Informację o pochylającej się nad drogą potężną wierzbą dyżurny PSP w Lubaniu otrzymał o godzinie 10.40 od jednego z przejeżdżających drogą kierowców. Gdy strażacy dotarli na miejsce ich oczom ukazała się potężna wierzba, której pień został podcięty przez pracowite bobry.

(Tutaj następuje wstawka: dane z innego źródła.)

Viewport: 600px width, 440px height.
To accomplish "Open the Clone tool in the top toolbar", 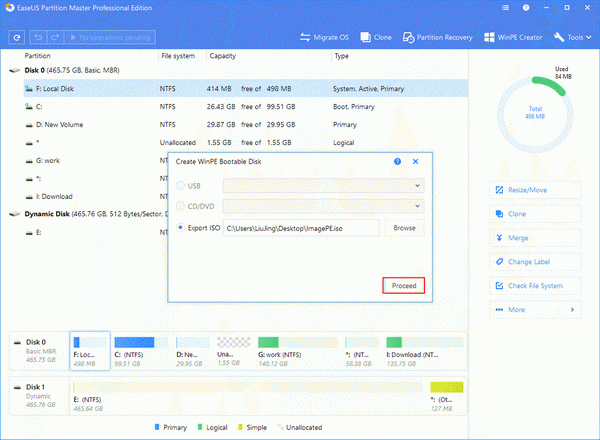I will pos(375,38).
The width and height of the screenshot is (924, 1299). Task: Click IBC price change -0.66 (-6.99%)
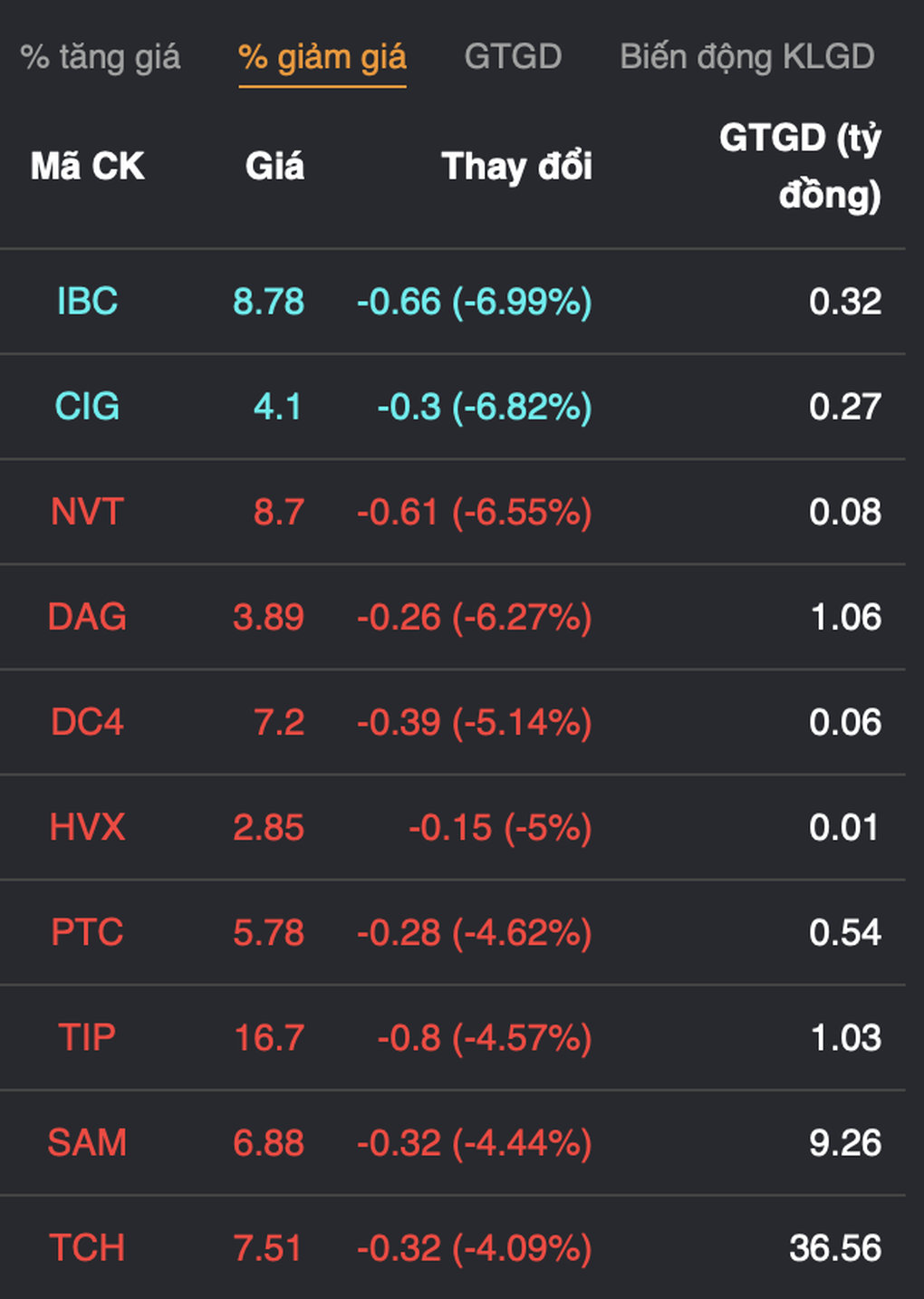coord(474,302)
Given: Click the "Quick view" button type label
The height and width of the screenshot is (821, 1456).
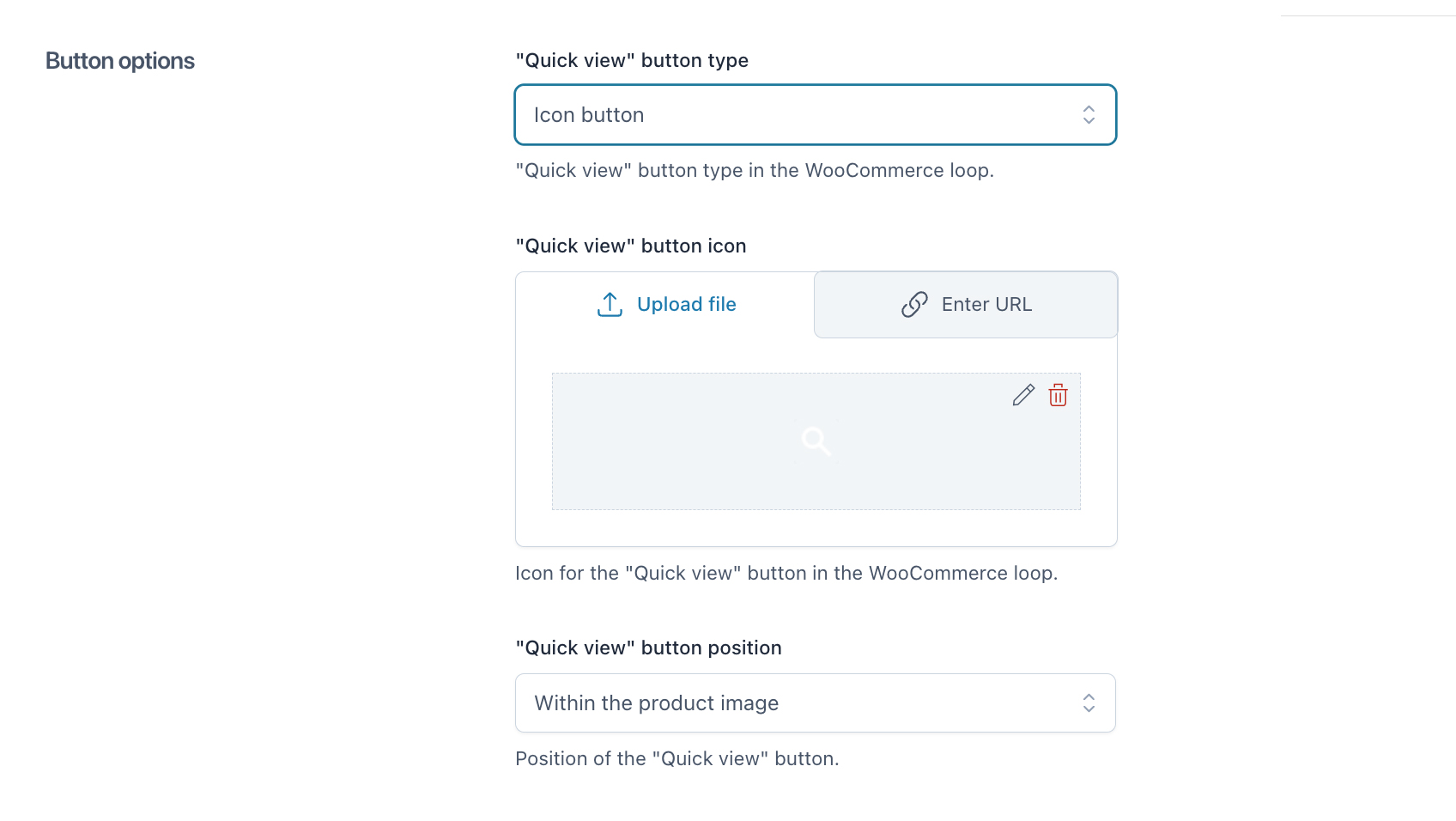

Drzewo poleciało tak niefortunnie, że część grubych gałęzi korony zwisało nad drogą wojewódzką, dlatego strażacy zdecydowali o zamknięciu drogi i rozpoczęli działania. - usłyszeliśmy od kpt. Grzegorza Wypycha, pełniącego obowiązki dowódcy jednostki ratowniczo-gaśniczej w Lubaniu. - Z Leśnej ściągnięto dodatkowy samochód, który na wyposażeniu ma wyciągarkę. Do pnia drzewa podczepiono stalową linę i przy użyciu tego sprzętu wyrwano pień drzewa i usunięto je znad drogi.
Ze względu na rozmiary drzewa akcja okazała się dość karkołomnym przedsięwzięciem, a bez leciwego Stara byłaby jeszcze trudniejsza. Maszyna i jej wyciągarka okazały się niezastąpione w tej sytuacji, dlatego druhowie OSP z Leśnej okrzyknęli swój wóz bohaterem akcji.
Przed rozpoczęciem akcji drogowcy rozebrali bariery energochłonne, aby uchronić je przed zniszczeniem. Wierzbę usuwano etapami, a akcja trwała ponad 3,5 godziny.